ASSIGNMENT: Reproduce exactly the line with "Given: Open the library books sidebar icon" and every line that follows it below, up to and including the last one. Do not include pictures or anything else.

MATERIAL SUPPLIED:

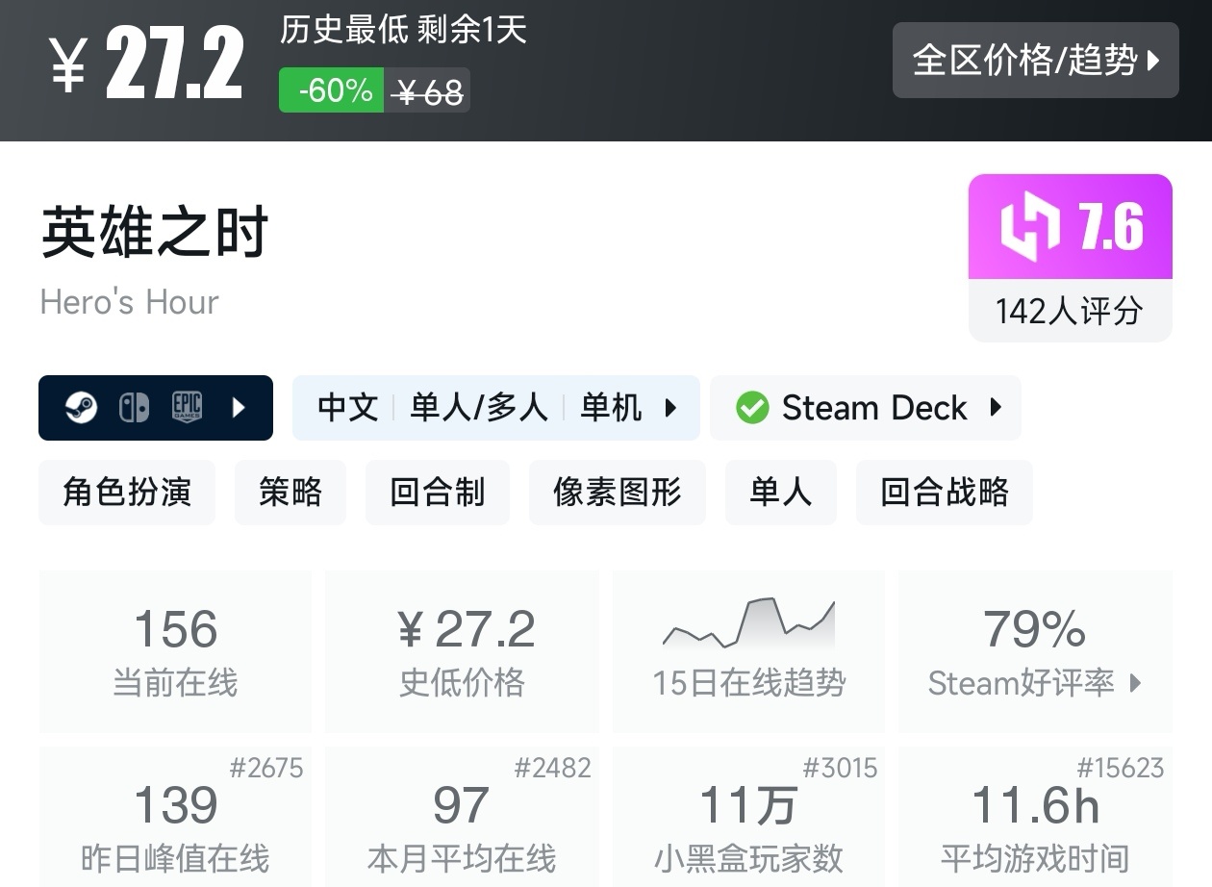This screenshot has height=887, width=1212.
Task: Select the 像素图形 tag
Action: click(x=617, y=493)
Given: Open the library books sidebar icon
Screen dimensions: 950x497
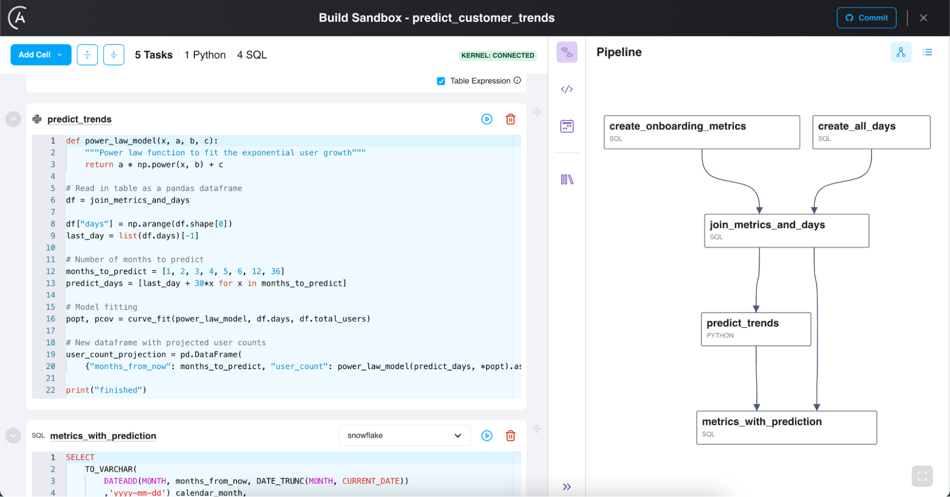Looking at the screenshot, I should pos(567,180).
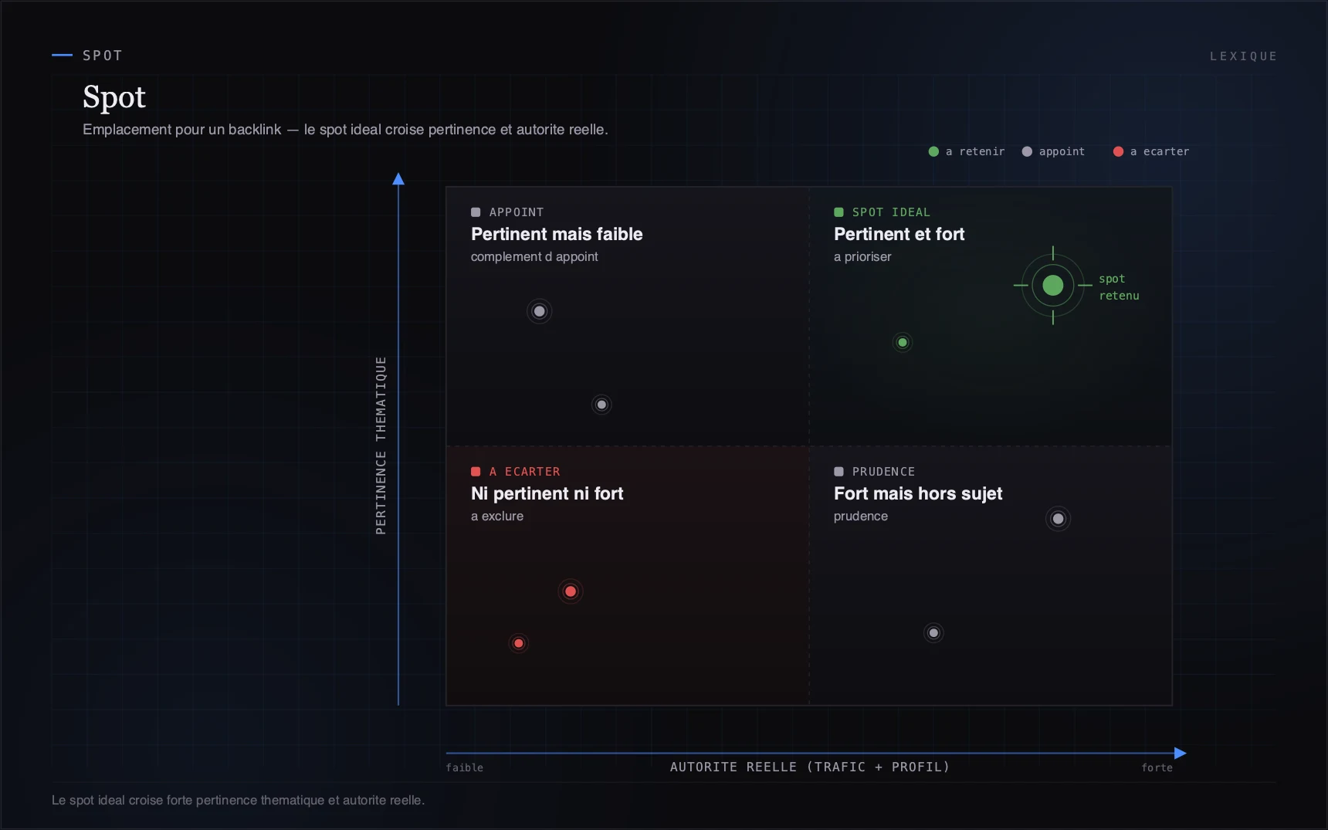Click the upper gray dot in Appoint quadrant
This screenshot has height=830, width=1328.
pyautogui.click(x=540, y=311)
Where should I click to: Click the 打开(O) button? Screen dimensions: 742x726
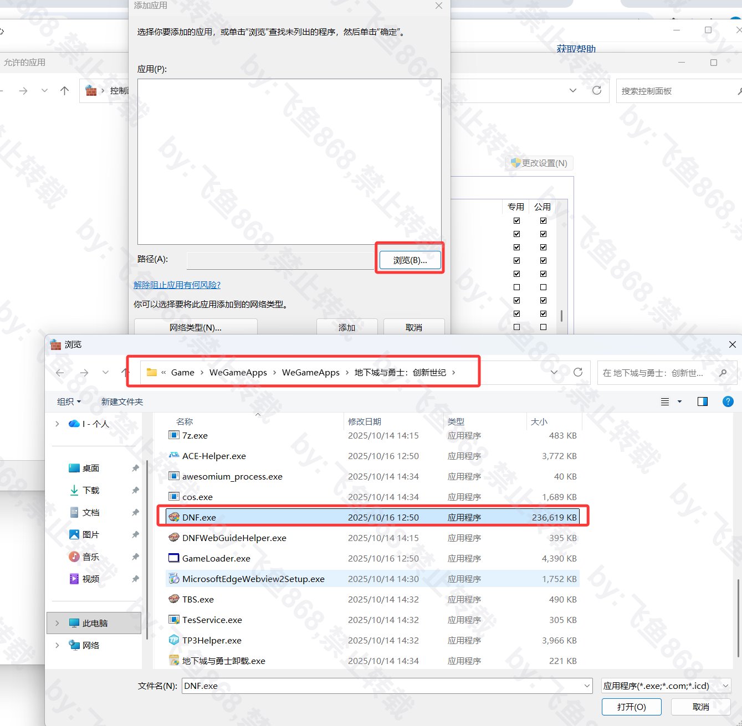pos(631,707)
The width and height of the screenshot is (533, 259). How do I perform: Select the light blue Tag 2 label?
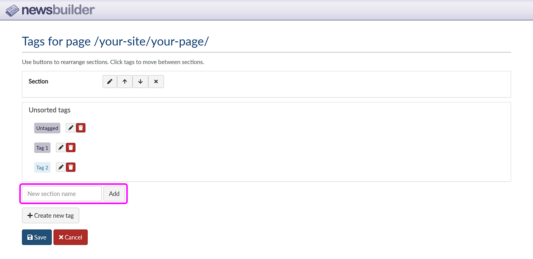[42, 167]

RESULT OF THIS TASK:
Given: Open the library books sidebar icon
Screen dimensions: 950x497
Looking at the screenshot, I should pos(567,180).
Click the upper gray dot in Appoint quadrant
This screenshot has height=830, width=1328.
pyautogui.click(x=540, y=311)
Where should I click to: Click the 打开(O) button? Screen dimensions: 742x726
pos(631,707)
The width and height of the screenshot is (533, 259). How do I perform: Select the light blue Tag 2 label?
[42, 167]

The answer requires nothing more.